A marzo 2020 l’Italia ha registrato complessivamente 80.625 decessi, il 48,6% in più della media dello stesso mese tra 2015 e 2019: un trend fotografato nel nuovo rapporto annuale dell’Istat, dove svettano i picchi di Lombardia (+188%, con un impressionante +571% nella Bergamasca) ed Emilia Romagna (+71%, con un balzo del 271% a Piacenza).
Ad aprile invece i decessi totali sono stati 64.693, il 33,6% in più del lustro precedente.
È in questa differenza che si inserisce l’ipotesi sul numero reale delle vittime del Covid-19 in Italia: i morti effettivi sarebbero così oltre 25mila appunto a marzo e più di 15mila il mese seguente.
Tra le fasce più colpite gli uomini settantenni e ottantenni, i cui decessi sono aumentati di oltre il 52% nei primi quattro mesi del 2020. Si osservano maggiori incrementi dei tassi di mortalità, in termini tanto di variazione assoluta quanto relativa, nelle fasce di popolazione più svantaggiate, quelle che già sperimentavano, anche prima della epidemia, i livelli di mortalità più elevati.

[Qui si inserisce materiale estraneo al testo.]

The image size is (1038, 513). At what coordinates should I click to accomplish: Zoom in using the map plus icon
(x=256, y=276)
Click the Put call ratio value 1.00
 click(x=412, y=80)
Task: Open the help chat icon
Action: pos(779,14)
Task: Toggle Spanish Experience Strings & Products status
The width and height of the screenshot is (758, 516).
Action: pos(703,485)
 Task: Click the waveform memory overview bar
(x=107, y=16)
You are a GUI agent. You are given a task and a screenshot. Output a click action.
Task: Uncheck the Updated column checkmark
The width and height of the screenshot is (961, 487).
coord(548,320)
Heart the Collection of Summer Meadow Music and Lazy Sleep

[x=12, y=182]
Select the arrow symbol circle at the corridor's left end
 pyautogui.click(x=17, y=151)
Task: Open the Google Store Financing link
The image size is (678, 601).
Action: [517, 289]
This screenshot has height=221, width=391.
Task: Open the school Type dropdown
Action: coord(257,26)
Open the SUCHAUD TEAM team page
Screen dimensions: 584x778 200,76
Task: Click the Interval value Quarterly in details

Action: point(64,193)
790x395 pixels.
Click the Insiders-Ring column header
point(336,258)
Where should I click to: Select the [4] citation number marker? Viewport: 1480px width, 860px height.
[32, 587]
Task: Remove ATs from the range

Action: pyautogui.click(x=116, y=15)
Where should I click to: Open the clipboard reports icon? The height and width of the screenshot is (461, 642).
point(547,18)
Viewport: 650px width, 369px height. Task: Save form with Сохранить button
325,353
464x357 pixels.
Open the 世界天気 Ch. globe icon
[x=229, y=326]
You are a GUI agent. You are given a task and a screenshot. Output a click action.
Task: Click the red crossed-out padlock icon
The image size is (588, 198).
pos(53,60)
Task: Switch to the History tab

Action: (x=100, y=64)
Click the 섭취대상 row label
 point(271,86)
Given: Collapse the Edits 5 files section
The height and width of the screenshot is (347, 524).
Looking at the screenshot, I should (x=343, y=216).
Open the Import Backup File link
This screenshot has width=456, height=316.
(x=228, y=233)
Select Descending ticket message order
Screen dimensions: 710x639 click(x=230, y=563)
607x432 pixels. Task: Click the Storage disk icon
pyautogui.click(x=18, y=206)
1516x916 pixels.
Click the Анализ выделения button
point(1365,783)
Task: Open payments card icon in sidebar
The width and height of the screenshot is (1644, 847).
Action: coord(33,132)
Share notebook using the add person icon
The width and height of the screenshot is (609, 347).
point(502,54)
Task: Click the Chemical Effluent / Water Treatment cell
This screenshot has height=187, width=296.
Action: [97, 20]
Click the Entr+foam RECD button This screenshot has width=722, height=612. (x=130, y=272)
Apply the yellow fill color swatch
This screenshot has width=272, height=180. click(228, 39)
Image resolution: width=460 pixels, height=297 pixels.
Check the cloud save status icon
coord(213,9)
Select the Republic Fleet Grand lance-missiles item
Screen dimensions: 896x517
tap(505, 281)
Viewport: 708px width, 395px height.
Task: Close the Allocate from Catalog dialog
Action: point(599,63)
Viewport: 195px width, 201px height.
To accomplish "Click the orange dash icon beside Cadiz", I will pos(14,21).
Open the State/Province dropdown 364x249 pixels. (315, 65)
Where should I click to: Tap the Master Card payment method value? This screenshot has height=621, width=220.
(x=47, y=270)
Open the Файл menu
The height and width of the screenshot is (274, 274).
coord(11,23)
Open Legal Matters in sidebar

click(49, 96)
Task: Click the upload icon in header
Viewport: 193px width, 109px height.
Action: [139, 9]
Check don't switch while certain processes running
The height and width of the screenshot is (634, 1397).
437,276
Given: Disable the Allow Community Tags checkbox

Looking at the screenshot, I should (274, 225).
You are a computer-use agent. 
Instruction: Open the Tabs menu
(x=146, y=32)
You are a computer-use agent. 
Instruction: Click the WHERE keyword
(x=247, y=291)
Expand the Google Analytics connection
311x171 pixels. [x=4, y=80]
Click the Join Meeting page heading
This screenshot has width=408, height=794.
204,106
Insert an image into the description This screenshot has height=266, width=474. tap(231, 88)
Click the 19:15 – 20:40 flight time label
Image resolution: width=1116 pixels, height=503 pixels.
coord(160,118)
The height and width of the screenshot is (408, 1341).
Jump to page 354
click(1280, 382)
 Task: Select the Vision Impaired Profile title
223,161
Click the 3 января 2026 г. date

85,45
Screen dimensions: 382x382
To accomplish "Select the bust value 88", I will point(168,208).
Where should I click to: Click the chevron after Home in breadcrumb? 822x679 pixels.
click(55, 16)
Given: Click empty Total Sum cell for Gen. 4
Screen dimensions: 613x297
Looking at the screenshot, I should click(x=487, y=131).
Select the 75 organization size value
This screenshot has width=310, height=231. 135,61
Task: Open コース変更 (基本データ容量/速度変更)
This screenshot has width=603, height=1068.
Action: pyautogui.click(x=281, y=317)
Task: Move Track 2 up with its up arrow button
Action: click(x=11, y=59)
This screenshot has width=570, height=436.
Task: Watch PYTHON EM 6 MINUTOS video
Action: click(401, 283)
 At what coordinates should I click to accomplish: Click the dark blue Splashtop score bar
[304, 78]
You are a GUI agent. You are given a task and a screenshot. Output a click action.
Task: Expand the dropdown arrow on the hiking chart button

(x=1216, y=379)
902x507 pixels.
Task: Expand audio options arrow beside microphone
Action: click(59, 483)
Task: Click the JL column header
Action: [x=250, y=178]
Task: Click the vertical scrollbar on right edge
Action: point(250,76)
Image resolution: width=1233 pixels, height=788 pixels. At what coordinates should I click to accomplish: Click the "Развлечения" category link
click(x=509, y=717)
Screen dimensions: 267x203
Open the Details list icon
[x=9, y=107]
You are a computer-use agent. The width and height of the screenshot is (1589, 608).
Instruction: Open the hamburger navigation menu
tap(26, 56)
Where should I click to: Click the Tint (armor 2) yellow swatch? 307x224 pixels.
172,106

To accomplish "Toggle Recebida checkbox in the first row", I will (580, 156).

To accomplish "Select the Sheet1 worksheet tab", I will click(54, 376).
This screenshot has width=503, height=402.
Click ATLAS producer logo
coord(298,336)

L’istituto statistico si è interrogato anche su come il contagio si sia allargato nel Paese e l’ipotesi è che vi sia «sicuramente» una relazione con «il livello di intensità relazionale dei flussi nei 'sistemi locali di lavoro'»: i livelli più elevati di mortalità da coronavirus, infatti, «si osservano nei territori in cui l’intensità delle relazioni è maggiore».
Cioè nei 'sistemi' di Albino (media val Seriana, 45,2 decessi ogni 10 mila abitanti), Canazei (Val di Fassa, 40,9), Orzinuovi (nel Bresciano, 34,3), Clusone (alta val Seriana, 34,1), Lodi (30,5), Cremona (29,6), Piacenza (21,1), Fiorenzuola d’Arda (29).